REQUIRED ACTION:
Would you restate, word for word, only the lines starting at the one with "This screenshot has height=756, width=1568." and ending with the final line of the entries below? Pictures stay out.

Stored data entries
___

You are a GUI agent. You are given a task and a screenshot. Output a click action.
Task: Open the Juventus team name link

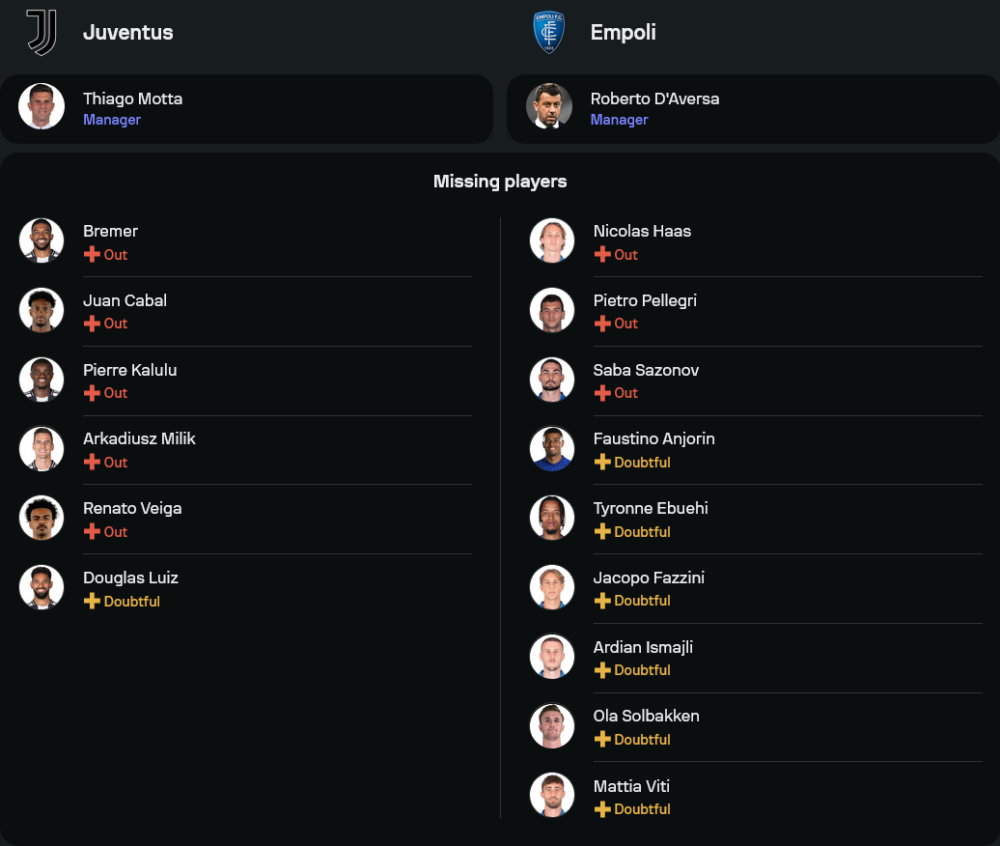click(x=128, y=32)
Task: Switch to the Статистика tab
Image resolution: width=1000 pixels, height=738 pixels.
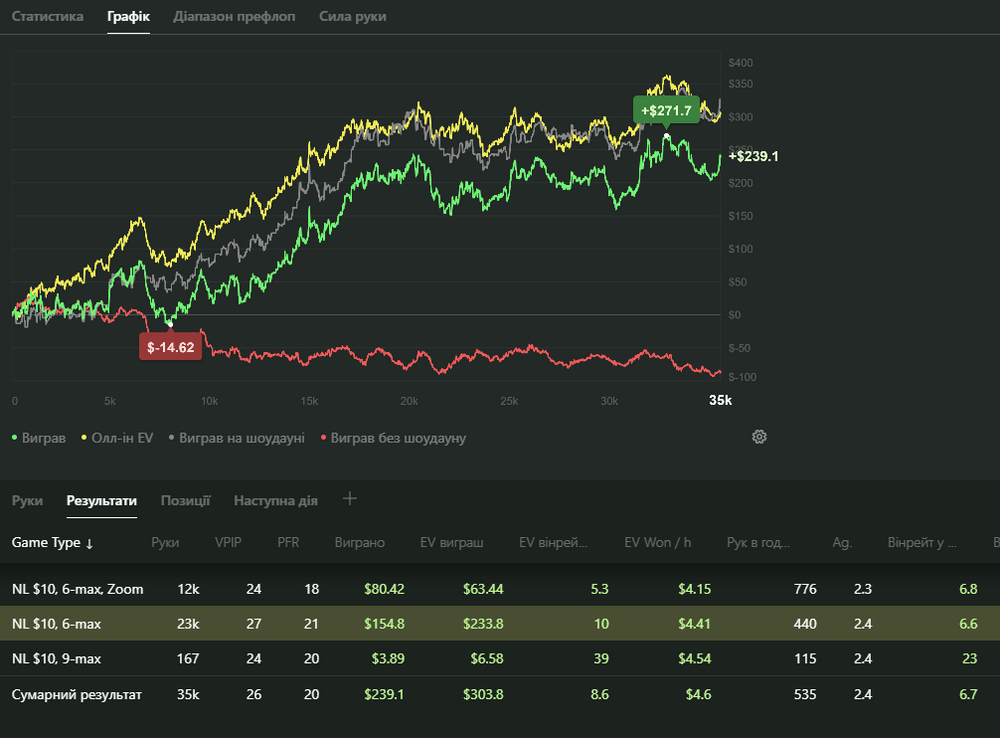Action: (x=47, y=17)
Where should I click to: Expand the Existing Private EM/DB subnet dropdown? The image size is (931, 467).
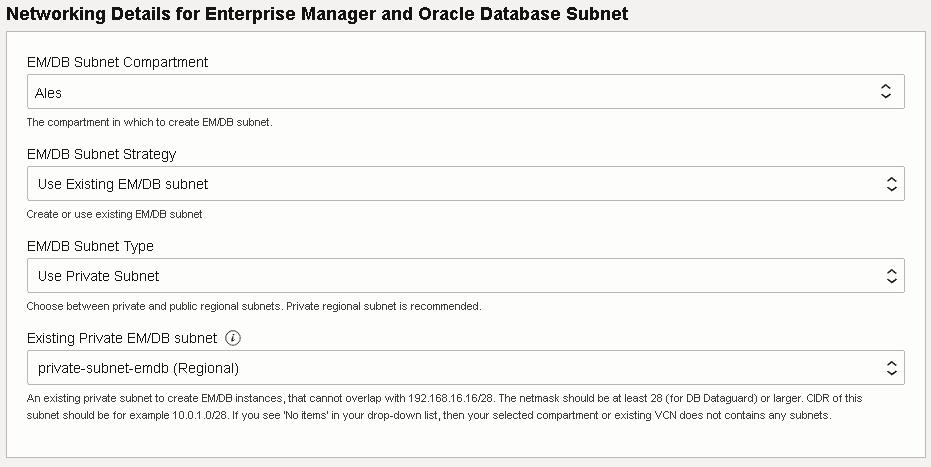point(465,368)
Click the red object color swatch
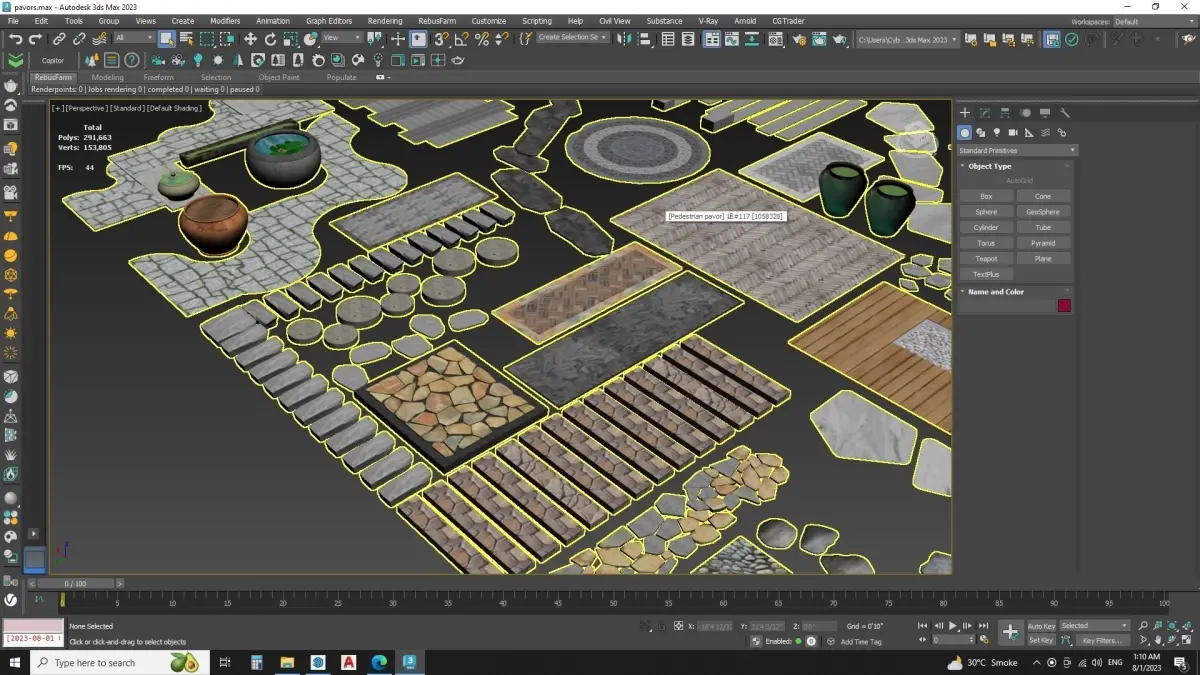 pos(1064,306)
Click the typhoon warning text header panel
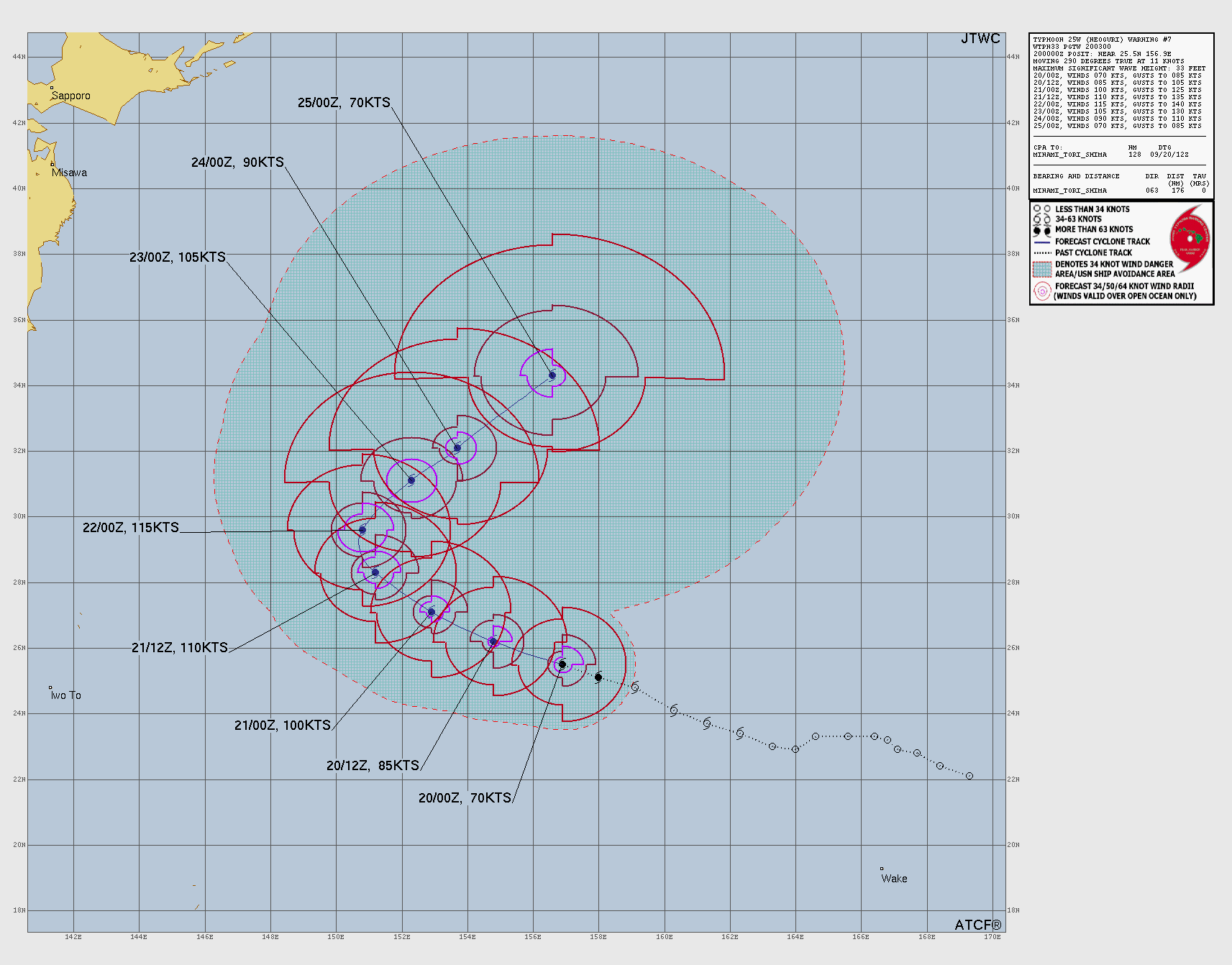 (x=1121, y=83)
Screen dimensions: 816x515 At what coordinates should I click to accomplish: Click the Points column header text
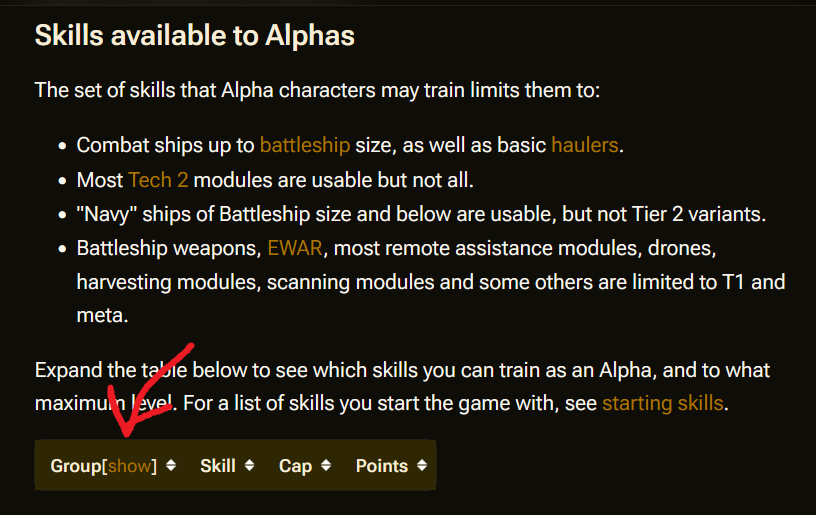click(x=381, y=466)
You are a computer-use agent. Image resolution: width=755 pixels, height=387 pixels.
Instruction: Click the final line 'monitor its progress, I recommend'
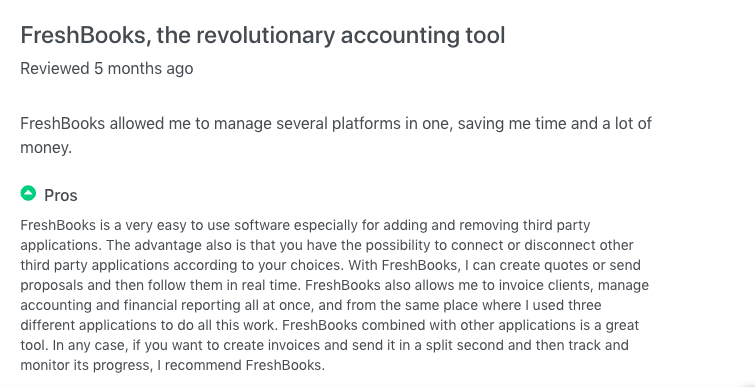pos(173,365)
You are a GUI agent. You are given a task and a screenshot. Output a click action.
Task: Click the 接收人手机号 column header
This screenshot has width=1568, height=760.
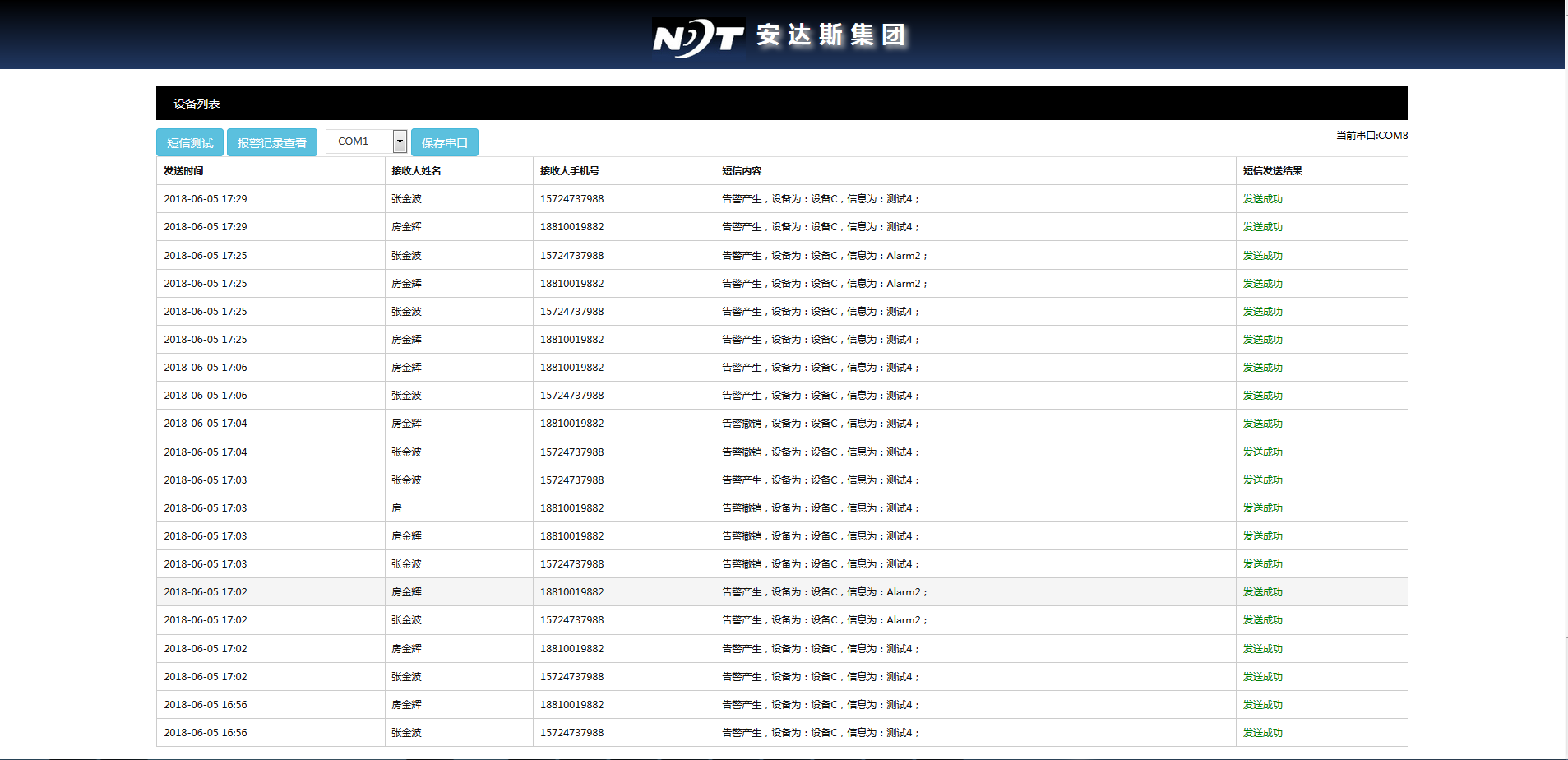click(x=569, y=171)
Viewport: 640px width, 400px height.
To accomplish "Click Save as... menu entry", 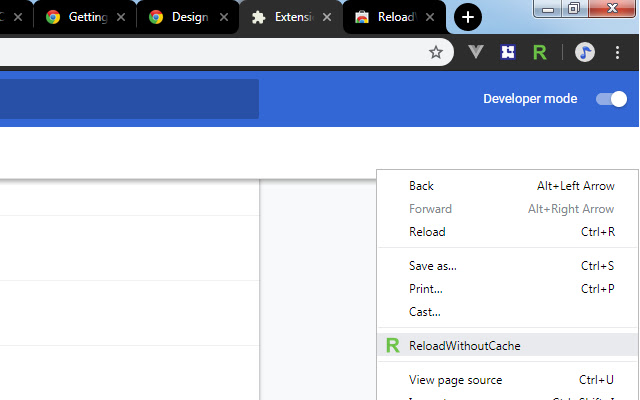I will coord(432,266).
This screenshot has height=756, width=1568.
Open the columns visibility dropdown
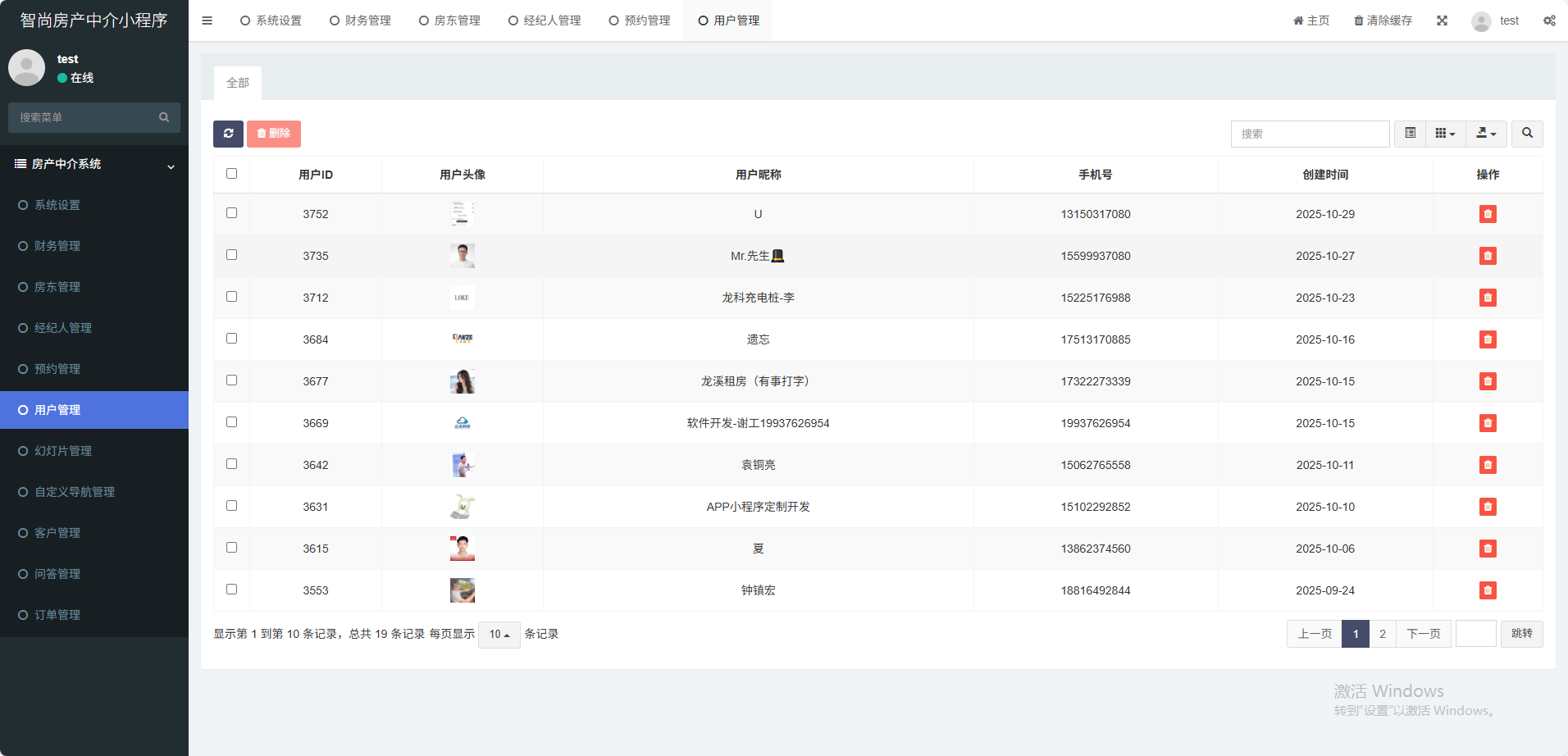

___

RESPONSE AREA:
This screenshot has height=756, width=1568.
Open the columns visibility dropdown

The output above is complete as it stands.